• **To do**:
Using the word "computer" as the filter, copy each matching line from the records.

• **The data**:
*** Block opens ***

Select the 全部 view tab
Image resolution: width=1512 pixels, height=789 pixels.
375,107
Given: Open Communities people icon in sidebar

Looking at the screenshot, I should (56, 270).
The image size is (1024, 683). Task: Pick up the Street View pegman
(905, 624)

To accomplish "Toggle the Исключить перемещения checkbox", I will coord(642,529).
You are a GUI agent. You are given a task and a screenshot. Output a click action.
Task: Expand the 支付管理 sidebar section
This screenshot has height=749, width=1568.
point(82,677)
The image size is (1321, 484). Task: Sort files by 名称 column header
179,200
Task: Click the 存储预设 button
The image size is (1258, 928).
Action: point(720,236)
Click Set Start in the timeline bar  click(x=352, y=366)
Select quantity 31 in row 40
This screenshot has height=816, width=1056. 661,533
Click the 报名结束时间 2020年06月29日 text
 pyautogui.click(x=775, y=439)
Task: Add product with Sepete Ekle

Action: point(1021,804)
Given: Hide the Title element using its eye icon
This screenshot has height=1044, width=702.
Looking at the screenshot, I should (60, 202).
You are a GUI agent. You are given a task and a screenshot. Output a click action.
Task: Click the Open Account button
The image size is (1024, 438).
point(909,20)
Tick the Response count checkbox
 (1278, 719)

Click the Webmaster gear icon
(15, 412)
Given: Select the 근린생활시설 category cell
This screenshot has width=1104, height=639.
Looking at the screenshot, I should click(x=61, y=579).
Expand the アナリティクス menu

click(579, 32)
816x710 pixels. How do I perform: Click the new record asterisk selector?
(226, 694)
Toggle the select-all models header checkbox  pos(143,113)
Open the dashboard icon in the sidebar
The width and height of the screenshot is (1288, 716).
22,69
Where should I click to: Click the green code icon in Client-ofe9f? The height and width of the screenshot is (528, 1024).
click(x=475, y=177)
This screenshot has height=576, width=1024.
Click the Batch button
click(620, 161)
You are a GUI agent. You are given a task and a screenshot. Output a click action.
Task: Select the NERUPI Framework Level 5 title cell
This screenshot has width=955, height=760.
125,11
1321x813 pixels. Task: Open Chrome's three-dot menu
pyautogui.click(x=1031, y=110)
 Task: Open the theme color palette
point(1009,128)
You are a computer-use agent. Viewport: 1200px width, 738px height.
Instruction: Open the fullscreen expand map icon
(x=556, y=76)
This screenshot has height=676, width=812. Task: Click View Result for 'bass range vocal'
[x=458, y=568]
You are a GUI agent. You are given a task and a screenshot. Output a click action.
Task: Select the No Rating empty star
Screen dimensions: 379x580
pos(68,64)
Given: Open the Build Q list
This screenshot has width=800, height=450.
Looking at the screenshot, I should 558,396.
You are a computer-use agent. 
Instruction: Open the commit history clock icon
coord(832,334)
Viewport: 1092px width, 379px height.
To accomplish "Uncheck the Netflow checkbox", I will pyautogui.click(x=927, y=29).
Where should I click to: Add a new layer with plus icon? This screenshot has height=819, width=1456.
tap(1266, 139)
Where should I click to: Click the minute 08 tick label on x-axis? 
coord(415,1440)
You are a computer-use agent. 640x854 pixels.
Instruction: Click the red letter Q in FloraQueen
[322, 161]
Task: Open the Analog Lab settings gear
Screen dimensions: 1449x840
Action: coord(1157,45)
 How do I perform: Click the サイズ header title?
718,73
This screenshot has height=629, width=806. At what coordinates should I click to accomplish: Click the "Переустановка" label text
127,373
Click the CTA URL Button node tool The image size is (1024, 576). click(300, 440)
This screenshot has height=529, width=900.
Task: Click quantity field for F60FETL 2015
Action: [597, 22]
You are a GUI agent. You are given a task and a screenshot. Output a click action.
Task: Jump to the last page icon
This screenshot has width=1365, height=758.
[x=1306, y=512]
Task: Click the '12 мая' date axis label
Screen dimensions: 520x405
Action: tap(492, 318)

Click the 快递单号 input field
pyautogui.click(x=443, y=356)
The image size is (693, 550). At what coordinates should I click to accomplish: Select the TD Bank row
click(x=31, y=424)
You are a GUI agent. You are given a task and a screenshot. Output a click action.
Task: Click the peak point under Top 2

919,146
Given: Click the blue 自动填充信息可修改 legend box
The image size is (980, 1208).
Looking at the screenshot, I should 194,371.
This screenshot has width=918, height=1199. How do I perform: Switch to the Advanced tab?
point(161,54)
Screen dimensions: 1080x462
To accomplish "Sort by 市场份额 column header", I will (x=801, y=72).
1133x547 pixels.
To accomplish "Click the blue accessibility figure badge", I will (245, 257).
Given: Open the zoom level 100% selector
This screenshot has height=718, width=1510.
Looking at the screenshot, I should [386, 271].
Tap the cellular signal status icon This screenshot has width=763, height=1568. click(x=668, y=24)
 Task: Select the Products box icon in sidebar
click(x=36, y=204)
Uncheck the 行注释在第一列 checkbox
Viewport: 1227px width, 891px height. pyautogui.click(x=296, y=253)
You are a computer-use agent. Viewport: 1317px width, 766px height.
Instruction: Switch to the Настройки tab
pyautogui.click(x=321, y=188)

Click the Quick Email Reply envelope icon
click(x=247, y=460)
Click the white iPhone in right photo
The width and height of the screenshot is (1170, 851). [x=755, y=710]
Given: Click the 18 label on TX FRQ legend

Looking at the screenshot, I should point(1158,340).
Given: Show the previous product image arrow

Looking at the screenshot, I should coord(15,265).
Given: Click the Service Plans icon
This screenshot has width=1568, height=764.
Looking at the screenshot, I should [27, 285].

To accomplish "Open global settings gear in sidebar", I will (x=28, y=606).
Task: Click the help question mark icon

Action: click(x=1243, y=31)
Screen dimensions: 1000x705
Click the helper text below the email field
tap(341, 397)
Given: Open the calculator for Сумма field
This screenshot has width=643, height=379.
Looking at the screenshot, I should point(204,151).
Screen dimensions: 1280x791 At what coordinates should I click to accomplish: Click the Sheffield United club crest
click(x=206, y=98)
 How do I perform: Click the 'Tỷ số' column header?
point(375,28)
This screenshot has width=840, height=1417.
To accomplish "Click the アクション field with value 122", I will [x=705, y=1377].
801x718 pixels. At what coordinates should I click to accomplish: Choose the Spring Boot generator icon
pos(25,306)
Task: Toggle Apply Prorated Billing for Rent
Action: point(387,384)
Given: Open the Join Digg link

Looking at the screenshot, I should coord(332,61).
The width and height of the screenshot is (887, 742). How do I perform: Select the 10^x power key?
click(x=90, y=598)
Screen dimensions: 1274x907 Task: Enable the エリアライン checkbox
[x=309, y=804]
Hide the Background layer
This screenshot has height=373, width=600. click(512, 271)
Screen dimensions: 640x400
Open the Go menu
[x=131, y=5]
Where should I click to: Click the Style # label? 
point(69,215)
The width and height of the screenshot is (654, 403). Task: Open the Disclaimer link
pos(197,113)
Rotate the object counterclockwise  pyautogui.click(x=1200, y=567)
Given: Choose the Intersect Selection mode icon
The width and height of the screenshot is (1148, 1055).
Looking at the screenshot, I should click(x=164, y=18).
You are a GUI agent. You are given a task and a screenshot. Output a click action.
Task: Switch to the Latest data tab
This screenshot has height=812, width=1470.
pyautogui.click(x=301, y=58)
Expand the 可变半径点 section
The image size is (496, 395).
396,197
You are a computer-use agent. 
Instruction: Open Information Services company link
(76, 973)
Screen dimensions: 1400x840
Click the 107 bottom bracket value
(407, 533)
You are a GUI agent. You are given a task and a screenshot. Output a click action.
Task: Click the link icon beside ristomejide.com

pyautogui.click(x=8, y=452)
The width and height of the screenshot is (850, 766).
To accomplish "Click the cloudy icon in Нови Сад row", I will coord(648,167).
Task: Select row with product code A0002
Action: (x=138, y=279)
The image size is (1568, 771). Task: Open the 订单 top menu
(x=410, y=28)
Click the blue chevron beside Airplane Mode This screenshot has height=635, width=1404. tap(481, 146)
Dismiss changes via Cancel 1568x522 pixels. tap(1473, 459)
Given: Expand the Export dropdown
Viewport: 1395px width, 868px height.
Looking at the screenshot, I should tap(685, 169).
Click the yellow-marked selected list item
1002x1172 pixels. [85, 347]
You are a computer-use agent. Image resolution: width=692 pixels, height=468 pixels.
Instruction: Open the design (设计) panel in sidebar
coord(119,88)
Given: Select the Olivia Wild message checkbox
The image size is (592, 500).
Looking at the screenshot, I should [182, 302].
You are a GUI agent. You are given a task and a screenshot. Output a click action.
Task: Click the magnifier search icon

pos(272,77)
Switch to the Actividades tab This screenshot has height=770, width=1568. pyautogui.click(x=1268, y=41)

*** Block closes ***

• **Reply**:
You are a computer-use agent. Viewport: 1200px width, 738px height.
You are a computer-use agent. 
You are a computer-use agent. 640x854 pixels.
You are a computer-use agent. Viewport: 1317px width, 766px height.
You are a computer-use agent. 
You are a computer-use agent. Image resolution: width=692 pixels, height=468 pixels.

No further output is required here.